TASK DETAILS -> Rewrite every one of the records below, changing each "computer-use agent" to "screen-control agent" and leaving everything else as it is.

INPUT RECORDS ->
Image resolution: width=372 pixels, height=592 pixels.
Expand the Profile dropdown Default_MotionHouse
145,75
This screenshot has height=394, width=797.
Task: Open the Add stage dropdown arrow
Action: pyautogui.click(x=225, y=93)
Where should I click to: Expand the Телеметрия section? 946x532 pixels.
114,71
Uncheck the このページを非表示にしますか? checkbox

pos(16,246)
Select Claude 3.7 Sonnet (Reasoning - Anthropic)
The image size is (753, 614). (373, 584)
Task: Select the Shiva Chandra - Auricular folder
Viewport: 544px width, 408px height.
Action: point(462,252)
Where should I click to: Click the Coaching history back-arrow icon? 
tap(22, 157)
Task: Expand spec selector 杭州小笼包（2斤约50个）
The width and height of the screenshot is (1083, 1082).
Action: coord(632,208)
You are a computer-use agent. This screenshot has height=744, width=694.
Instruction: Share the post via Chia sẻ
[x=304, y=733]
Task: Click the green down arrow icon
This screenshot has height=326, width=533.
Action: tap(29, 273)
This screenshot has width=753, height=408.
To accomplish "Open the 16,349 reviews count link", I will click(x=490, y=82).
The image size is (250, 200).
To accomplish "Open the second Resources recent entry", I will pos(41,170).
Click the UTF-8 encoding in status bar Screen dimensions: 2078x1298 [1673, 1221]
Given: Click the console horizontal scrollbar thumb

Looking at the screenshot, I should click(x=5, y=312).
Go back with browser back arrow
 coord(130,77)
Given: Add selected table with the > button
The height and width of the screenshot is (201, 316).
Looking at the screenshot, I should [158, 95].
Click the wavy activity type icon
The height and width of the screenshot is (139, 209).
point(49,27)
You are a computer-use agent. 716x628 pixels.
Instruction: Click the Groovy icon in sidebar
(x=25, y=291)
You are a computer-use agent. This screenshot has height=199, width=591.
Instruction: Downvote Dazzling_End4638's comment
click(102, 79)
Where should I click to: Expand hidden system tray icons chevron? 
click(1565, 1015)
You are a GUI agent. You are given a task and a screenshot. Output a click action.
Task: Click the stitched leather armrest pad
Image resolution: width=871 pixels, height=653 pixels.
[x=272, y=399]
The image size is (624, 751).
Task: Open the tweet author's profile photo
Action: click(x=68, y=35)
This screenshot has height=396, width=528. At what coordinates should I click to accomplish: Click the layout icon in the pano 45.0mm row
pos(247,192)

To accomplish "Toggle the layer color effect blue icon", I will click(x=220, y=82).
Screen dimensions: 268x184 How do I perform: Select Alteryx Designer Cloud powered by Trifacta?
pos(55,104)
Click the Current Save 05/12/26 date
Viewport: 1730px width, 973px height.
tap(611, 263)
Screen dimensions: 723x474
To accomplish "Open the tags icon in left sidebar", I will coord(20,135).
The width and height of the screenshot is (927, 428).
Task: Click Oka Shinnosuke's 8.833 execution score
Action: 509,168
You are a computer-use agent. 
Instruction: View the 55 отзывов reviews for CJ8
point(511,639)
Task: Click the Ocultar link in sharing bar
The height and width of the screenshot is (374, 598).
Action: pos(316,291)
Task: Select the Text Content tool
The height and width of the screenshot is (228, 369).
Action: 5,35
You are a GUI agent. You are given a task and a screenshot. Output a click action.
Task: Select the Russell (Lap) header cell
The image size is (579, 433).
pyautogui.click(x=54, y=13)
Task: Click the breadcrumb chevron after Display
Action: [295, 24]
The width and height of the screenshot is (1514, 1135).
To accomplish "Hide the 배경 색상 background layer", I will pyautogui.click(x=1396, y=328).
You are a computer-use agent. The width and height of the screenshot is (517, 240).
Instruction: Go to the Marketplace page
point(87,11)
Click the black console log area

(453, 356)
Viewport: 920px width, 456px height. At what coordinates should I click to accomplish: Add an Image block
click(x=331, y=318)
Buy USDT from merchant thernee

THE RESPONSE ->
Image resolution: width=372 pixels, height=592 pixels.
Expand the Profile dropdown Default_MotionHouse
145,75
This screenshot has height=394, width=797.
Task: Open the Add stage dropdown arrow
Action: pyautogui.click(x=225, y=93)
Where should I click to: Expand the Телеметрия section? 946x532 pixels.
114,71
Uncheck the このページを非表示にしますか? checkbox

pos(16,246)
Select Claude 3.7 Sonnet (Reasoning - Anthropic)
The image size is (753, 614). (373, 584)
Task: Select the Shiva Chandra - Auricular folder
Viewport: 544px width, 408px height.
Action: point(462,252)
Where should I click to: Click the Coaching history back-arrow icon? 
tap(22, 157)
Task: Expand spec selector 杭州小笼包（2斤约50个）
The width and height of the screenshot is (1083, 1082).
Action: coord(632,208)
You are a screen-control agent. This screenshot has height=744, width=694.
Instruction: Share the post via Chia sẻ
[x=304, y=733]
Task: Click the green down arrow icon
This screenshot has height=326, width=533.
Action: tap(29, 273)
This screenshot has width=753, height=408.
To accomplish "Open the 16,349 reviews count link", I will click(x=490, y=82).
The image size is (250, 200).
To accomplish "Open the second Resources recent entry", I will pos(41,170).
Click the UTF-8 encoding in status bar Screen dimensions: 2078x1298 [1673, 1221]
Given: Click the console horizontal scrollbar thumb

Looking at the screenshot, I should click(x=5, y=312).
Go back with browser back arrow
 coord(130,77)
Given: Add selected table with the > button
The height and width of the screenshot is (201, 316).
Looking at the screenshot, I should [158, 95].
Click the wavy activity type icon
The height and width of the screenshot is (139, 209).
point(49,27)
You are a screen-control agent. 716x628 pixels.
Instruction: Click the Groovy icon in sidebar
(x=25, y=291)
You are a screen-control agent. This screenshot has height=199, width=591.
Instruction: Downvote Dazzling_End4638's comment
click(102, 79)
Where should I click to: Expand hidden system tray icons chevron? 
click(1565, 1015)
You are a GUI agent. You are given a task and a screenshot. Output a click action.
Task: Click the stitched leather armrest pad
Image resolution: width=871 pixels, height=653 pixels.
[x=272, y=399]
The image size is (624, 751).
Task: Open the tweet author's profile photo
Action: click(x=68, y=35)
This screenshot has height=396, width=528. At what coordinates should I click to accomplish: Click the layout icon in the pano 45.0mm row
pos(247,192)

To accomplish "Toggle the layer color effect blue icon", I will click(x=220, y=82).
Screen dimensions: 268x184 How do I perform: Select Alteryx Designer Cloud powered by Trifacta?
pos(55,104)
Click the Current Save 05/12/26 date
Viewport: 1730px width, 973px height.
tap(611, 263)
Screen dimensions: 723x474
To accomplish "Open the tags icon in left sidebar", I will coord(20,135).
The width and height of the screenshot is (927, 428).
Task: Click Oka Shinnosuke's 8.833 execution score
Action: 509,168
You are a screen-control agent. 
Instruction: View the 55 отзывов reviews for CJ8
point(511,639)
Task: Click the Ocultar link in sharing bar
The height and width of the screenshot is (374, 598).
Action: pos(316,291)
Task: Select the Text Content tool
The height and width of the screenshot is (228, 369).
Action: 5,35
You are a GUI agent. You are given a task and a screenshot. Output a click action.
Task: Select the Russell (Lap) header cell
The image size is (579, 433).
pyautogui.click(x=54, y=13)
Task: Click the breadcrumb chevron after Display
Action: [295, 24]
The width and height of the screenshot is (1514, 1135).
To accomplish "Hide the 배경 색상 background layer", I will pyautogui.click(x=1396, y=328).
You are a screen-control agent. The width and height of the screenshot is (517, 240).
Instruction: Go to the Marketplace page
point(87,11)
Click the black console log area

(453, 356)
Viewport: 920px width, 456px height. At what coordinates should I click to accomplish: Add an Image block
click(x=331, y=318)
Buy USDT from merchant thernee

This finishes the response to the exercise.